Goldman, Citi, & BofA Are All Quietly Backing Out Of The SPAC Business

Goldman, Citi, & BofA Are All Quietly Backing Out Of The SPAC Business

Better late than never…

It looks like the SEC’s recent crackdown on SPAC rules is finally hitting its intended mark. And there’s no better sign that increased regulation has spoiled the party than Goldman Sachs backing out of most SPACs it has already taken public.

The bank is apparently “spooked by new liability guidelines from regulators and throwing into doubt the fate of billions raised for those blank-check vehicles,” Bloomberg reported on Monday morning. Prior to pulling out, Goldman had been the second largest underwriter of SPACs last year. 

Now, it “has been telling sponsors of the vehicles it will be ending its involvement”. Additionally, it is also halting all new SPAC issuances, the report says. It also says the bank may “elect to continue the advisory work with a small number of SPAC clients in rare cases”.

Maeve DuVally, a spokeswoman for New York-based Goldman Sachs, commented: “We are reducing our involvement in the SPAC business in response to the changed regulatory environment.”

Recall, we just wrote days ago that the SEC was seeking to enact new SPAC rules. 

As we noted, the agency is threatening SPAC sponsors who “embellish projections about the companies they plan to take public”, according to another Bloomberg report late last month. The regulator’s targeted enforcement that would appear to hit at the heart of the SPAC business model: namely, coming up with bullshit overly-optimistic projections for pre-profit (and sometimes pre-revenue) companies, and hoping that analysts and the investing public buy into their validity because they’re formatted nicely on a PowerPoint slide. 

Now the SEC is going to propose “curbing the legal protections that some blank-check companies have relied on to make bullish forward-looking statements about the firms they plan to merge with”, the report said. 

The rules will also allow investors to sue over inaccurate forecasts and the notion of removing SPACs’ safe harbor from legal liability would raise listing via SPAC to the same legal standards as traditional IPOs, effectively taking out one of the major points of appeal to going public via SPAC. 

Sidley Austin LLP recently told clients: “Investment banks involved with de-SPAC transactions do not typically conduct the same level of due diligence as they would for a traditional IPO.”

Later in the day, Bloomberg reported that both BofA and Citi had also ‘scaled back’ their work with some SPACs.

At Bank of America, the situation is reportedly fluid and policies could change – with the potential for further pullback – depending on the outcome of the regulatory proposals, according to people familiar with the matter.

Citigroup paused initial public offerings of new U.S. SPACs last month, until it gets more clarity on the potential legal risks posed by the guidelines.

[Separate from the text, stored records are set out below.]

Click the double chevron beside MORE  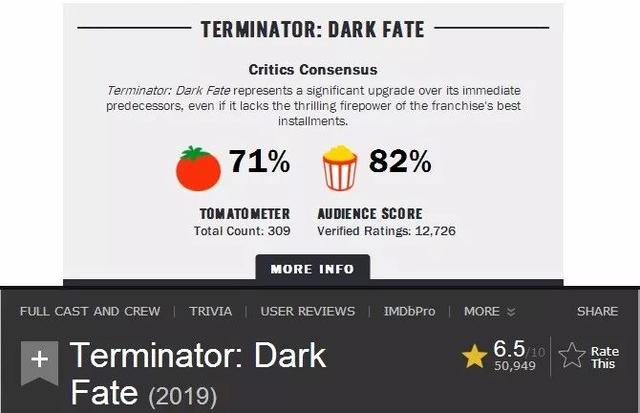(x=511, y=312)
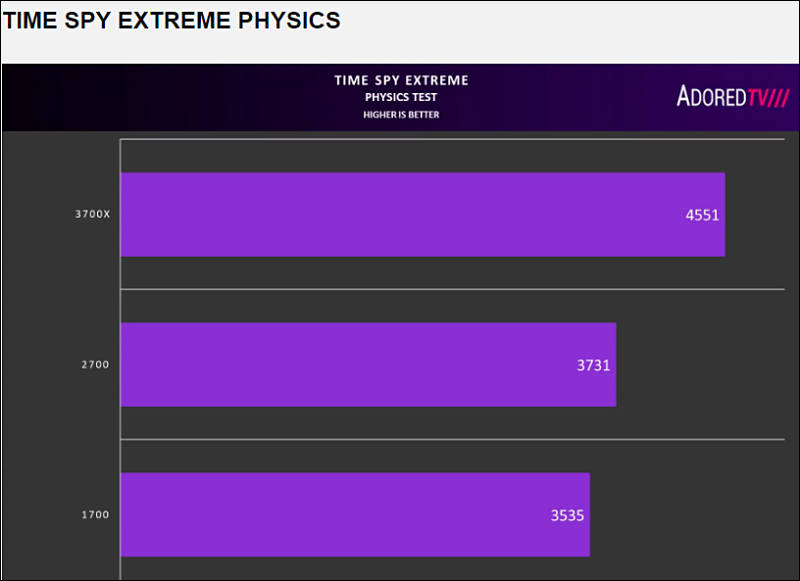
Task: Click the 4551 score value
Action: point(702,215)
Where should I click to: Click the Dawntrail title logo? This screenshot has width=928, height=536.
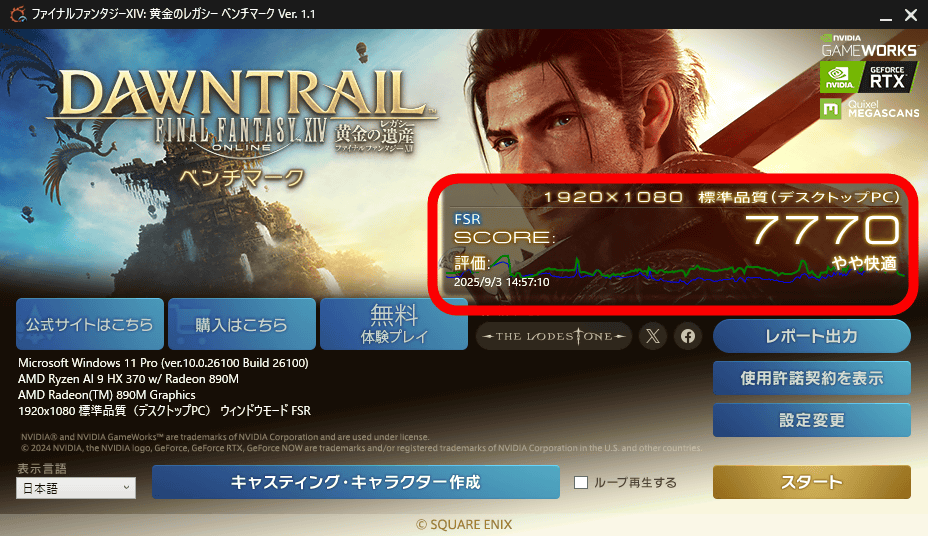[241, 112]
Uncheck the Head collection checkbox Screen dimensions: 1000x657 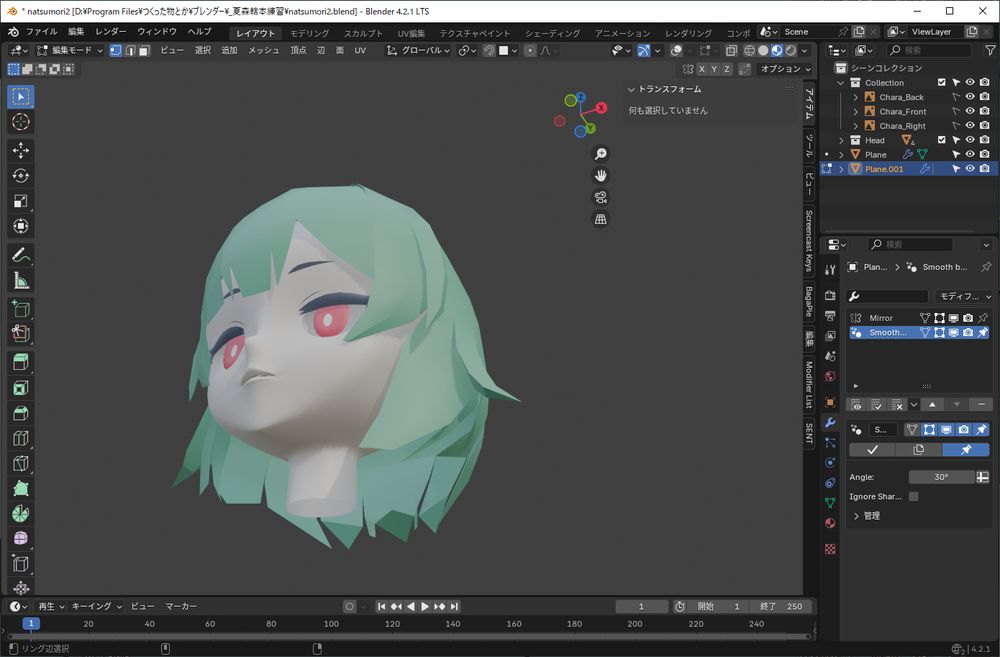click(x=941, y=140)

Together, Bank of America, Citigroup and Goldman accounted for more than 27% of U.S. SPAC deals since the start of last year, overseeing about $47 billion of the transactions, according to data compiled by Bloomberg.

This pullback by the three majors comes just as gay-dating app Grindr announced plans to go public through a merger with a SPAC, in a deal that it said would give the business an implied valuation of $2.1bn.